The Commission on Intergovernmental Relations (popularly known as the Kestnbaum Commission) was created by an act of the United States Congress on July 10, 1953, to make recommendations for the solution of problems involving federal and state governments. Its final report was issued on June 28, 1955.

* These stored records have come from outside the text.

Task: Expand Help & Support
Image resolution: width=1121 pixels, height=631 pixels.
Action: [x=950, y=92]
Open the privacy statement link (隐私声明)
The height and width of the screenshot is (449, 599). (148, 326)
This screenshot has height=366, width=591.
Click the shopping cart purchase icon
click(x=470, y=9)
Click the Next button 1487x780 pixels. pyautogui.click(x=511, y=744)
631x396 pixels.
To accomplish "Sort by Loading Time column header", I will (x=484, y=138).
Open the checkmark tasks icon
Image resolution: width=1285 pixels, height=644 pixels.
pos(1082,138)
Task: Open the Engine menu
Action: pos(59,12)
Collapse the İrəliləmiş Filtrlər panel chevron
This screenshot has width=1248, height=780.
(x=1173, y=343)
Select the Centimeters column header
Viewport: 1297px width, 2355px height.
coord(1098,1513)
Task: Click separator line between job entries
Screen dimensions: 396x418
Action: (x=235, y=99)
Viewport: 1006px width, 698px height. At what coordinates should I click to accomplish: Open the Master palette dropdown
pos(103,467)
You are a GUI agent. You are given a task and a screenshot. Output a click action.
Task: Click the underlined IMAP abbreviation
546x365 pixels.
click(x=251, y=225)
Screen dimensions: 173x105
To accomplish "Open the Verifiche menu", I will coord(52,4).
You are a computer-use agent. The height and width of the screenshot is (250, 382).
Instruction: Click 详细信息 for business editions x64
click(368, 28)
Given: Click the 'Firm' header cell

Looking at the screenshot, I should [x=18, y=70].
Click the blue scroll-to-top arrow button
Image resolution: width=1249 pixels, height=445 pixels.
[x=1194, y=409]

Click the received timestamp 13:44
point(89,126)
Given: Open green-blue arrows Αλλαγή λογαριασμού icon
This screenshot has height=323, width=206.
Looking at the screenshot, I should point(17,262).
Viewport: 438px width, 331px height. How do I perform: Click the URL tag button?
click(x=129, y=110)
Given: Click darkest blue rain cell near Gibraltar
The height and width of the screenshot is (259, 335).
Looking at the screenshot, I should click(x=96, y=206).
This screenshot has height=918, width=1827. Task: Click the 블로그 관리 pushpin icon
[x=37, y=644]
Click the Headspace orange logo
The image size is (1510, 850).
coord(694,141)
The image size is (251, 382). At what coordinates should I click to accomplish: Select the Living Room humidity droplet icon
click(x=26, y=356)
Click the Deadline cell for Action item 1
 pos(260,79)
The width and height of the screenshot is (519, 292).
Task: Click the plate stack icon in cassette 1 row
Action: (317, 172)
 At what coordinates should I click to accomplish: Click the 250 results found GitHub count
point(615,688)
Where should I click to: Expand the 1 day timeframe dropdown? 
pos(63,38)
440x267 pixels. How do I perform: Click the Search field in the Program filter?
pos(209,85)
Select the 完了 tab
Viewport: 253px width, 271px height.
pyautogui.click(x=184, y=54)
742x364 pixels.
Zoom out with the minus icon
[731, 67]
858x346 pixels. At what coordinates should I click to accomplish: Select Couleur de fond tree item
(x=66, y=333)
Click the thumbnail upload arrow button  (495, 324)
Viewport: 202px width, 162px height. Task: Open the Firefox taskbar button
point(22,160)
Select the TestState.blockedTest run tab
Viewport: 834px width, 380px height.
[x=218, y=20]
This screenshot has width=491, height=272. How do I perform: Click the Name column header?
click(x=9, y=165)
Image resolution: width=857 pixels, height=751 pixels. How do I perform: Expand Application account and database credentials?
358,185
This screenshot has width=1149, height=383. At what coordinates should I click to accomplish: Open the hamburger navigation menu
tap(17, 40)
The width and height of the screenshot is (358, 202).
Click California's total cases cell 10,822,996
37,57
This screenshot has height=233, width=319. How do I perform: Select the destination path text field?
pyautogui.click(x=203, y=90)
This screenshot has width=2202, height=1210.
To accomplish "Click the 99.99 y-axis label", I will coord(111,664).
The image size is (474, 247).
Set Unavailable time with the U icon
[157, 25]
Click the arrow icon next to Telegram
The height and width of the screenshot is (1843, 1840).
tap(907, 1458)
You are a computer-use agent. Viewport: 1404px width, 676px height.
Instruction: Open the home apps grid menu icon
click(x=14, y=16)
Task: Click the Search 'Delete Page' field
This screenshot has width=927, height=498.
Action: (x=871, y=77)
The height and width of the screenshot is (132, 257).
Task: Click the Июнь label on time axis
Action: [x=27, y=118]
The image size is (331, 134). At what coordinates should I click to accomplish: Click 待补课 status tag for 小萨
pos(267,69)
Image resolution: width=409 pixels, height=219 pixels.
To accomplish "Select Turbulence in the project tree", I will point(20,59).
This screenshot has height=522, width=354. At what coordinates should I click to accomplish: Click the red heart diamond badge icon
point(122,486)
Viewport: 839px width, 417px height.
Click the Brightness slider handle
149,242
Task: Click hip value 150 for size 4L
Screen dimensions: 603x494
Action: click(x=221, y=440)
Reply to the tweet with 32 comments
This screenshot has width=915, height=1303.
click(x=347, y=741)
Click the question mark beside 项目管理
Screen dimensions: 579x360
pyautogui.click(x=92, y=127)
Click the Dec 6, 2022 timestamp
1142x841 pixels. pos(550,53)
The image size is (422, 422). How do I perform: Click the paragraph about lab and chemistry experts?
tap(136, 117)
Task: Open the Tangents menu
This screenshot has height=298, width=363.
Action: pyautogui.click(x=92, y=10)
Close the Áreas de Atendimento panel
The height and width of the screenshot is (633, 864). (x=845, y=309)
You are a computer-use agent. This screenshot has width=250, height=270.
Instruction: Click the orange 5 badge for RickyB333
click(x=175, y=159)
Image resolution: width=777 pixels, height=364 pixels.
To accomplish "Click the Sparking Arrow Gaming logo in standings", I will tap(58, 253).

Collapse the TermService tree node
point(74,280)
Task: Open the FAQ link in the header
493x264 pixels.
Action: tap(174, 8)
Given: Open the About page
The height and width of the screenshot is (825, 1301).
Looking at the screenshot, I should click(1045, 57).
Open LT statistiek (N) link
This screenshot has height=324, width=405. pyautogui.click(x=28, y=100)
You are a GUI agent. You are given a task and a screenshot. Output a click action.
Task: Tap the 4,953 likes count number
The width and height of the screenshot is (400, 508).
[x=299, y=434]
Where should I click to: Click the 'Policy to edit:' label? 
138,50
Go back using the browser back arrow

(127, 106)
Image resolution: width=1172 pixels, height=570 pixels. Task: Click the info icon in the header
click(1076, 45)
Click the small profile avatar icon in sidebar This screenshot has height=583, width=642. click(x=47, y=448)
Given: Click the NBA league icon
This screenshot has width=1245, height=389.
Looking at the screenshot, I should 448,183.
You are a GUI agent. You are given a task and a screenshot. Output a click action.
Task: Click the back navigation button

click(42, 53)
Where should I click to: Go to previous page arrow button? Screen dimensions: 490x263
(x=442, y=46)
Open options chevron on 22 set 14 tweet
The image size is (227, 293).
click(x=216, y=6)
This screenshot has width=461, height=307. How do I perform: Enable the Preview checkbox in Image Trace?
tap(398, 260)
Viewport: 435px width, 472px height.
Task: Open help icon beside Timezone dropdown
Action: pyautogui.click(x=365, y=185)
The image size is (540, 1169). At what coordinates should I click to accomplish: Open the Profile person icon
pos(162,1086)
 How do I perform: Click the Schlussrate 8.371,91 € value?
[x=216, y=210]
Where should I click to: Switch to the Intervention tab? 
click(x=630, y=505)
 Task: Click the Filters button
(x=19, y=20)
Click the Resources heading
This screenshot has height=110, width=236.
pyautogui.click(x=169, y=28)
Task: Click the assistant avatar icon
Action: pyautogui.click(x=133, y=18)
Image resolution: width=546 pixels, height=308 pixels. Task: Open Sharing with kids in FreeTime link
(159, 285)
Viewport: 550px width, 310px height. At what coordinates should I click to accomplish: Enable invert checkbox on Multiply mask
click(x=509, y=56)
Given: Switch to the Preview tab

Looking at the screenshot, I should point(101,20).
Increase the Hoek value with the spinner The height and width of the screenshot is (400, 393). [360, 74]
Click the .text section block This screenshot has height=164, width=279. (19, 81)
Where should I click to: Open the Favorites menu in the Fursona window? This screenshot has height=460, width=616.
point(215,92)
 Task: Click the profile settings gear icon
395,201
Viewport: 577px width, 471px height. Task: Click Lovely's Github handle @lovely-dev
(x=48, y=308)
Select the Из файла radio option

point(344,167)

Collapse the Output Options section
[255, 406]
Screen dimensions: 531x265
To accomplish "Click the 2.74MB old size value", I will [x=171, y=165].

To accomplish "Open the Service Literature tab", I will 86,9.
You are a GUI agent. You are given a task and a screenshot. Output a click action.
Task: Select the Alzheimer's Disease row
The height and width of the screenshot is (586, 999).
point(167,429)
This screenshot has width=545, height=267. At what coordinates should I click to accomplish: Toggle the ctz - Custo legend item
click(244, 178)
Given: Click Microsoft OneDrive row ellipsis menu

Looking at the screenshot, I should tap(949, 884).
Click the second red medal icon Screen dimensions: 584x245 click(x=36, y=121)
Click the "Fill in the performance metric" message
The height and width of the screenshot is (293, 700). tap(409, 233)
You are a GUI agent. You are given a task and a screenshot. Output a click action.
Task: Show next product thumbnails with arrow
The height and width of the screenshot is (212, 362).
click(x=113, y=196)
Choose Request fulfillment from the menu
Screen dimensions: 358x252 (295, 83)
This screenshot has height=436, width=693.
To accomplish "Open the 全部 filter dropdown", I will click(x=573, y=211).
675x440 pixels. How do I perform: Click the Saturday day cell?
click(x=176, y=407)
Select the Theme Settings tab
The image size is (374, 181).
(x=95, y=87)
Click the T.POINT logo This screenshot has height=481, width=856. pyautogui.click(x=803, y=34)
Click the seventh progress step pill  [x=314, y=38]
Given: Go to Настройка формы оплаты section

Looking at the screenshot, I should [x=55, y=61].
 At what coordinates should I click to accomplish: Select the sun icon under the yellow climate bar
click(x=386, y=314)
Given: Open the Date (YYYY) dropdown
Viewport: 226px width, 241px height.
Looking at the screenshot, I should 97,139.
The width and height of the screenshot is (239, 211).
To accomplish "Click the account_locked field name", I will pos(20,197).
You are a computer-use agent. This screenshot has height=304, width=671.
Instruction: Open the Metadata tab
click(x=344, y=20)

At the time he made appointments to the Commission, President Eisenhower described it as "an historic undertaking: the elimination of frictions, duplications and waste from Federal-state relations; the clear definition of lines of Governmental authority in our nation; the increase in efficiency in a multitude of Governmental programs vital to the welfare of all Americans."

Controversy

The original chairman, Clarence Manion, was asked to resign in February 1954 by the White House, apparently over his advocacy of the Bricker Amendment to the U.S. Constitution.  He had also been criticized for frequent absences, and lecture tours attacking the Tennessee Valley Authority.  Meyer Kestnbaum was appointed to replace him in April.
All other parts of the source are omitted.